> **What this task involves**:
Set down the entries below exactly as written.

##### Available data

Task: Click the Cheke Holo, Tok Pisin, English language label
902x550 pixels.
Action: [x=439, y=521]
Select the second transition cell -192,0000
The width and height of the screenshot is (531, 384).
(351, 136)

##########

> **Exercise solution**:
Task: Click the Cheke Holo, Tok Pisin, English language label
902x550 pixels.
Action: [x=439, y=521]
Select the second transition cell -192,0000
The width and height of the screenshot is (531, 384).
(351, 136)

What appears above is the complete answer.